ST. FLOUR, France — The Tour de France Road Book, distributed to the media at the start of the race, features the history of each starting and finish city, extensive maps how to get from the start to the finish each day and a wealth of other details about the race.
It’s difficult to maneuver around France during the race with the book, and I suspect nearly impossible to do without the book.
Direct and indirect route options are provided for each stage, with the direct option usually the route of course. It’s sometimes longer but quicker. But the off-course route is often the proper choice, if seeing the course isn’t necessary. It avoids the race course, massive crowds, and a few dozen slow-moving publicity vehicles.
I wanted to take the much shorter indirect, off-course route for stage 9 on July 10, and it would have taken me to the finish in about two hours. Instead, I followed my Garmin navigation system and ended up in the French countryside for about two hours. I then intersected the course for much of its seemingly never-ending undulations, narrow roads and technical climbs and descents.
It was raining and there was fog. And when overcast skies cleared, temperatures warmed and steam came off the road, often hiding the rutted roads.

-------

## [TASK 1]
From the Tour de France road book passage, set down the part starting with "ST. FLOUR, France" and going on through "about the race.".
## [TASK 2]
In the Tour de France road book passage, about how long would the indirect, off-course route for stage 9 have taken the writer to reach the finish?
## [TASK 3]
Decide whether each statement agrees with the Tour de France road book passage: (a) The Road Book is given to the media at the start of the race. (b) The writer took the indirect, off-course route for stage 9. (c) The direct option is always the shorter route.

## [MATERIAL PROVIDED]
-------

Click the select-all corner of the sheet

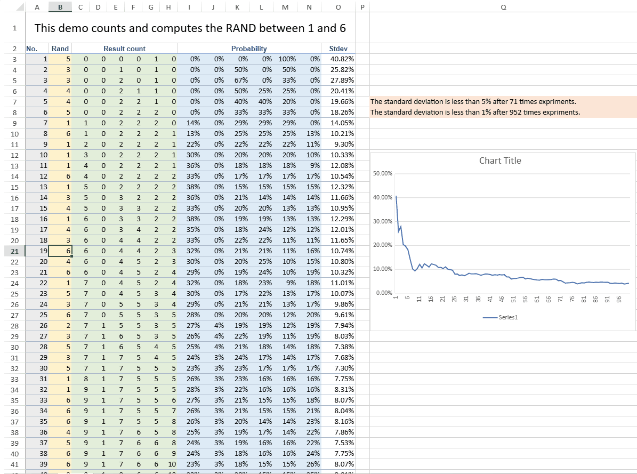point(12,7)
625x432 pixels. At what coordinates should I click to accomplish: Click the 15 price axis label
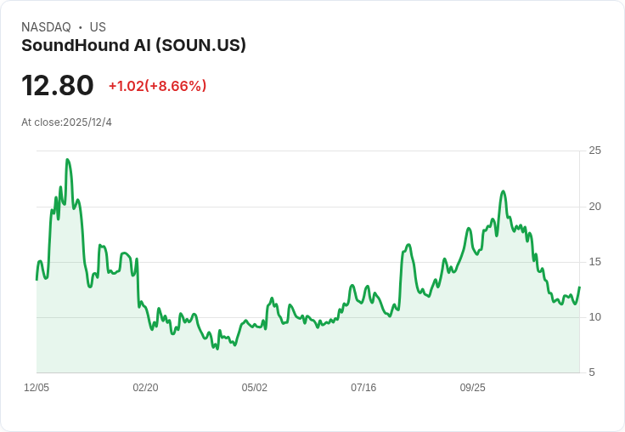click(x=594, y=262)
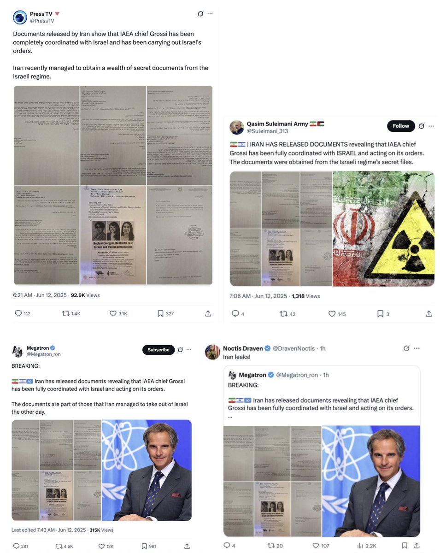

-------

## [EXPECTED ANSWER 1]
ST. FLOUR, France — The Tour de France Road Book, distributed to the media at the start of the race, features the history of each starting and finish city, extensive maps how to get from the start to the finish each day and a wealth of other details about the race.

## [EXPECTED ANSWER 2]
About two hours.

## [EXPECTED ANSWER 3]
(a) Yes: "distributed to the media at the start of the race"
(b) No: "Instead, I followed my Garmin navigation system and ended up in the French countryside for about two hours."
(c) No: "It’s sometimes longer but quicker."